### Metin Bölümü:
*****
Kıbrıs konusunda güven yaratıcı önlemler hep Türklerden beklenir nedense.
Kıbrıs sorunun tek sorumlusu Türklerdir ve mutlaka da güven yaratıcı ortamın sağlanabilmesi için Kıbrıslı Türkler bir şeyler vermek zorundadır sanki. Rumlar kendilerini sütten çıkmış ak kaşık olarak görürler ve hep böyle düşünürler. Dışarıya da hep böyle pazarlarlar.
Ünlü EOKA’cı ve Kıbrıs Rum Cumhuriyetinin Makarios’tan sonraki Başkanı seçilen Spiros Kiprianu’nun oğlu günümüz Rum Dışişleri bakanı Markos Kiprianu, gün geçmez ki Türk tarafından karşılıksız bir şeyler istemesin veya ortaya bir takım hayali koşullar koymasın.
Durur durur aniden “Partenojenez Devlet kabul edilemez” der.
Sanki kendisine sorulmuş da, daha işin başından bu teklife hayır diyerek, müzakerelerin üzerine gölge düşürmeye ve önkoşul koymaya çalışır.
*****
### Veri Kesiti:
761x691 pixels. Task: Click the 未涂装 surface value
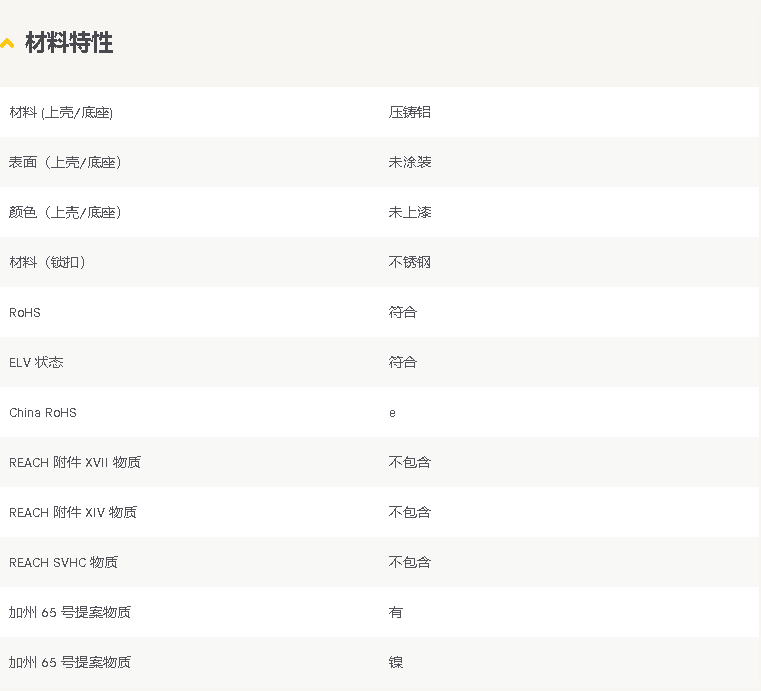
*****
### Alıştırma Soruları:
1/ Aşağıdaki ifadelerin metin bölümüyle uyuşup uyuşmadığını belirtin; her biri için evet ya da hayır deyin ve metinden belirleyici sözleri aynen alıntılayın. (a) Markos Kiprianu, Spiros Kiprianu'nun oğludur. (b) Spiros Kiprianu, Makarios'tan önce başkan seçilmiştir. (c) Rumlar kendilerini sütten çıkmış ak kaşık olarak görür.
2/ Metin bölümüne göre Markos Kiprianu aniden neyin kabul edilemez olduğunu söyler?
3/ Metin bölümüne göre Markos Kiprianu, teklife daha işin başından hayır diyerek neyi amaçlar? Bir ila üç cümleyle açıklayın.

### Görev Çözümleri:
1/
(a) Evet: "Spiros Kiprianu’nun oğlu günümüz Rum Dışişleri bakanı Markos Kiprianu"
(b) Hayır: "Makarios’tan sonraki Başkanı seçilen"
(c) Evet: "Rumlar kendilerini sütten çıkmış ak kaşık olarak görürler"

2/ Partenojenez Devletin kabul edilemez olduğunu söyler.

3/ Kiprianu, teklife daha işin başından hayır diyerek müzakerelerin üzerine gölge düşürmeye ve önkoşul koymaya çalışır.